**What this task involves**
Transcribe the listing exactly, skipping every picture.

**Exercise inputs**
-------------------------

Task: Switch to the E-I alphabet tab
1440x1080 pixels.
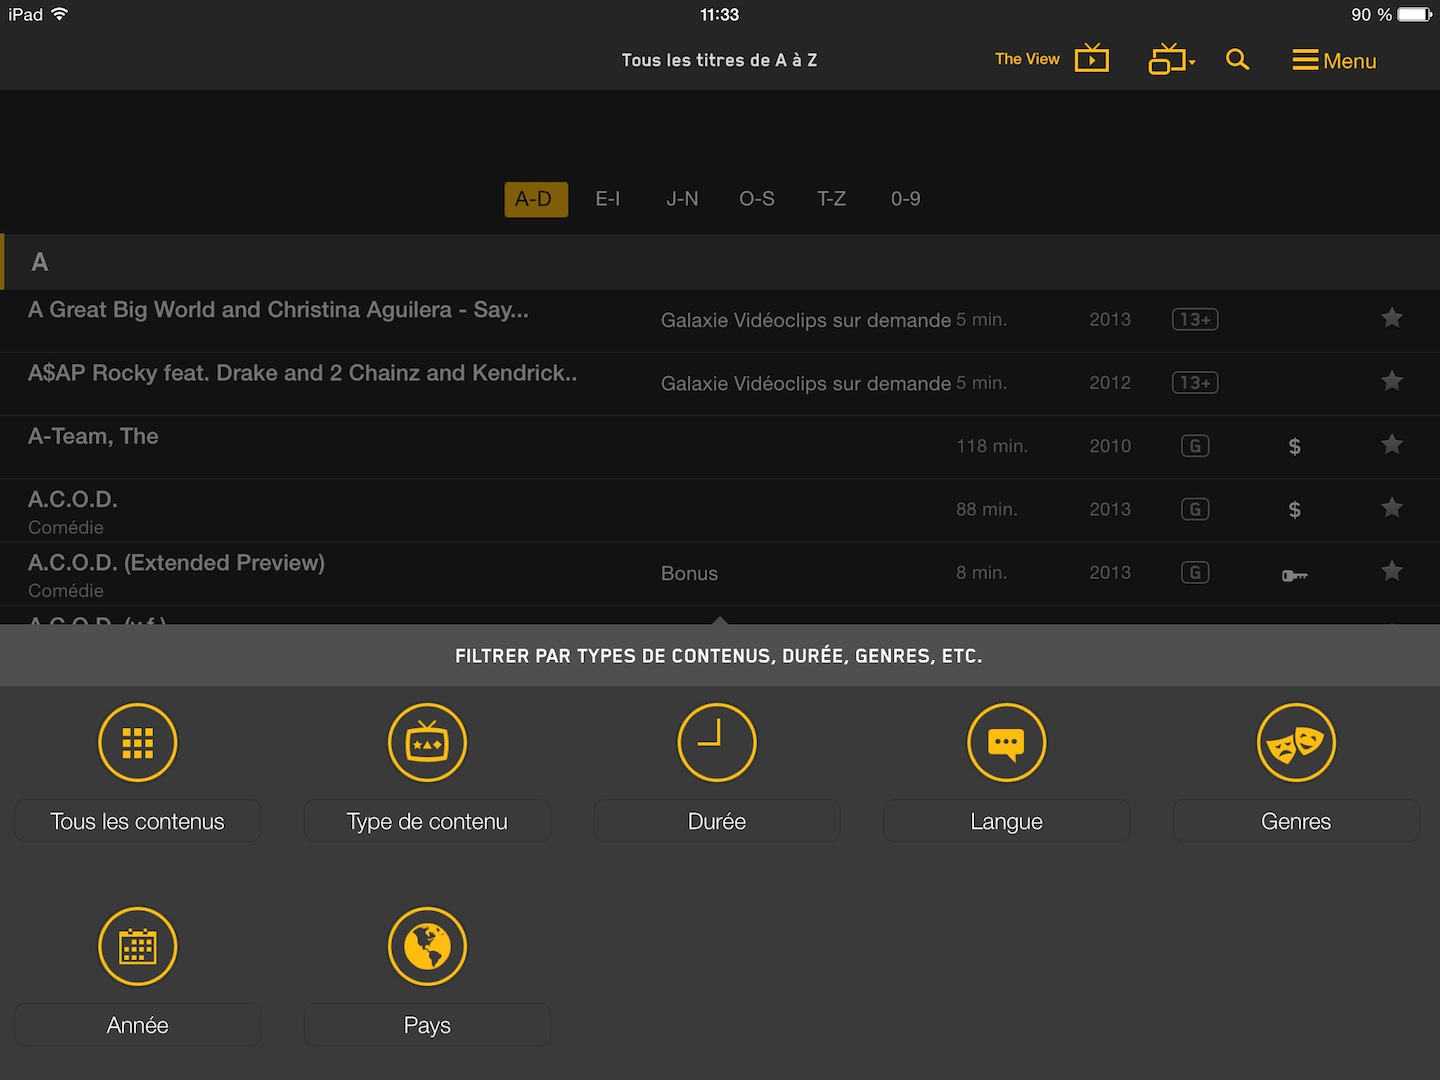Action: tap(608, 199)
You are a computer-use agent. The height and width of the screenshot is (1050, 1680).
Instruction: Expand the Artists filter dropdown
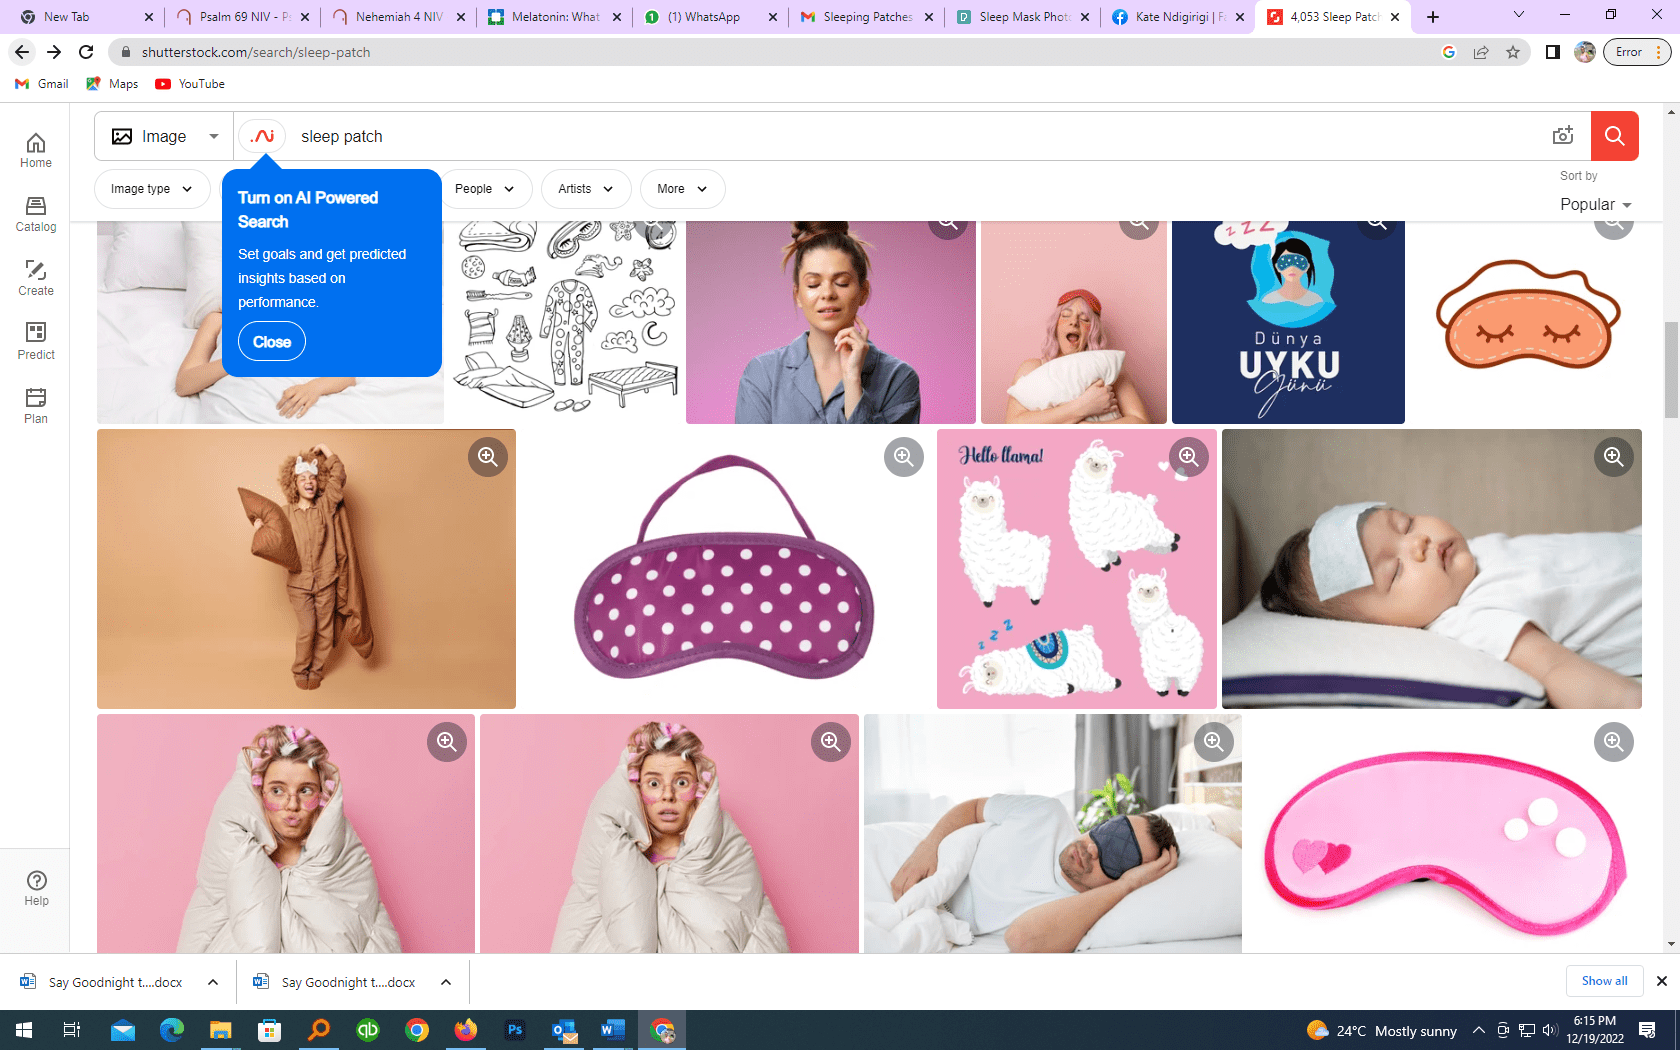click(x=586, y=189)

-------------------------

**Response box**
Task: Switch to the E-I alphabet tab
1440x1080 pixels.
Action: tap(608, 199)
You are a computer-use agent. The height and width of the screenshot is (1050, 1680).
Instruction: Expand the Artists filter dropdown
click(x=586, y=189)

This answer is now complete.